Rating: :trident: :trident: :trident: :trident:

Yacht

For ten long years, I, the Dread Emperor, made Odysseus’ life hell and kept him from his family, all because he wouldn’t let my large son Polyphemus eat him. Polyphemus, now there’s a son! So large, so hungry, with his own cave and everything. Anyway, I find yachts a bit showy.

Rating: :trident: :trident:

Steamboat

I burned my trident-gripping hand on one of these—not on the boat itself, but on the steam. No one told me about the hot steam! These are the things you don’t learn when you spend your childhood among a flock of lambs, hidden from your son-hungry father. I would have LOVED to have cushy accommodations in a golden underwater palace and a famous-writer father with a well-trafficked boat blog on the verge of corporate sponsorship.

Rating: :trident:

Barge

Flat-bottomed, plankton-encrusted, and self-propelled. One of those adjectives does not describe my son Triton. Can you guess which one?

Rating: :trident: :trident: :trident:

Carnival Ocean Liner

For a long time, I thought that this was a garish whale. I was, like, O.K., that whale is floating atop the brine? Which I did not sanction? Then I realized that it wasn’t a whale, but a large boat featuring a massive water slide. Lo, I intend to lop off that water slide via a brutal nor’easter wind. It’ll slice through the air with the precision of a Joe’s Crab Shack sous-chef, striking down the passengers, mid-revelry. I dare any of my readers to conjure a crueler punishment for hubristic passengers of the god-defying, water-slided mega-cruise! FOR TEN PER CENT OFF AT JOE’S CRAB SHACK, USE PROMO CODE WHYTRITON.

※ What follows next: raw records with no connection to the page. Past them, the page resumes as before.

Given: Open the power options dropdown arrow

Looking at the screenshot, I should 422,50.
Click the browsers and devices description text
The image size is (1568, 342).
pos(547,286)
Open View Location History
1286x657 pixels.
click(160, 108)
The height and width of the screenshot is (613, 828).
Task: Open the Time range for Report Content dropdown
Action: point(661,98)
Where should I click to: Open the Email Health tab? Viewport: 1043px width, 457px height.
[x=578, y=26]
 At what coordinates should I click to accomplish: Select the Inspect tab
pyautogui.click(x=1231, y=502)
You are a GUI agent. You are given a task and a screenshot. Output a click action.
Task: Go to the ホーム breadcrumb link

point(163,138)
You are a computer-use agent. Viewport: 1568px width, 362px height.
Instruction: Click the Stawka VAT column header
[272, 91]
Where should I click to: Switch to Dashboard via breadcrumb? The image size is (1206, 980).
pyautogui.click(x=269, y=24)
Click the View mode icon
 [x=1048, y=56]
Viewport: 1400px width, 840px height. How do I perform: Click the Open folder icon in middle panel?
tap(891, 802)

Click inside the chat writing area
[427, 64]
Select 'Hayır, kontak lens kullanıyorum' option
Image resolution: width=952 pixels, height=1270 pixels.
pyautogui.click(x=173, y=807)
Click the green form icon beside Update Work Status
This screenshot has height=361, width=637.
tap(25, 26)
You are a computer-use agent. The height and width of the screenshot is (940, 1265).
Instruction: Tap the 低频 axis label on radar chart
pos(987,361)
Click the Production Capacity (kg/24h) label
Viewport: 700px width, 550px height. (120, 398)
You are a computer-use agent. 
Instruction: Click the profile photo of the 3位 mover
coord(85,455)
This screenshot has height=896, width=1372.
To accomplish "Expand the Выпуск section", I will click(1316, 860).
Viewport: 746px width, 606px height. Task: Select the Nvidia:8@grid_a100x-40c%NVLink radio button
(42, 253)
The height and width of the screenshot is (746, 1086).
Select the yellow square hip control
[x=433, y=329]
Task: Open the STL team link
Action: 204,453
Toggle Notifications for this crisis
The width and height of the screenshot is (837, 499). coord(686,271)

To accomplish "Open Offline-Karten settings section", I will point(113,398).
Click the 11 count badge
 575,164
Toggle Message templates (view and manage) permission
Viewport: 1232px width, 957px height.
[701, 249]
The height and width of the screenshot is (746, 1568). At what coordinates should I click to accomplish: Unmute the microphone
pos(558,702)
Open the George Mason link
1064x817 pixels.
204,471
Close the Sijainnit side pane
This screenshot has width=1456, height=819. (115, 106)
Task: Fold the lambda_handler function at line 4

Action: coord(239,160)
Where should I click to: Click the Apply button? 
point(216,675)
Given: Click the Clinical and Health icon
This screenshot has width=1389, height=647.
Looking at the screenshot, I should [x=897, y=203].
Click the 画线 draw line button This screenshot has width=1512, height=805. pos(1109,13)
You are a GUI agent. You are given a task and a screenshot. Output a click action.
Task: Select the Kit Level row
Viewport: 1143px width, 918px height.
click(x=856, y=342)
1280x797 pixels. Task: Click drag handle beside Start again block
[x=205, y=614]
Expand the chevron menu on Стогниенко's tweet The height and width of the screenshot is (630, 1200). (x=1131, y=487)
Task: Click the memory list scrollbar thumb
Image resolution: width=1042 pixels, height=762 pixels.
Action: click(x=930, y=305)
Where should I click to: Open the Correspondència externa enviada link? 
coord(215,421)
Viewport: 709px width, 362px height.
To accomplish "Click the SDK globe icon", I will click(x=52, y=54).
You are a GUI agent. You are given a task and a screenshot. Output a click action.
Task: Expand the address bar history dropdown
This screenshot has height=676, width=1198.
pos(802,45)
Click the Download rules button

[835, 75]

Rating: :trident: :trident: :trident: :trident:

Lifeboats and Kayaks

Adorable.

Rating: :trident: :trident: :trident: :trident: :trident:

2 Likes

I agree. As someone that has purchased a few kayaks in the past several years, and am currently working on spending for some accessories that are quite expensive for me, I read almost every review I come across. I feel comfortable in discerning what information I myself get out of a particular review and simply like seeing many opinions rather than just a little feedback from one or two “experts”, or just relying on manufacturer reviews.

1 Like

I can almost always get a feel for the reviewer from reading the reviews. No need to over complicate things.

1 Like

Now here’s a real review …

"Just got this board this past weekend and took it out for the first time. Loved everything about it except for blowing it up. I saw someone mention buying a pump and I looked at several over the weekend but could not find one with a suitable connector. Anyone have any direct knowledge of a electric or battery pump that might work? Pros Everything about it. Very easy to get inflated and to use. Cons Having to pump manually Usage Excercise and touring.

Had to laugh at this …
“Cons Having to pump manually Usage Excercise and touring.”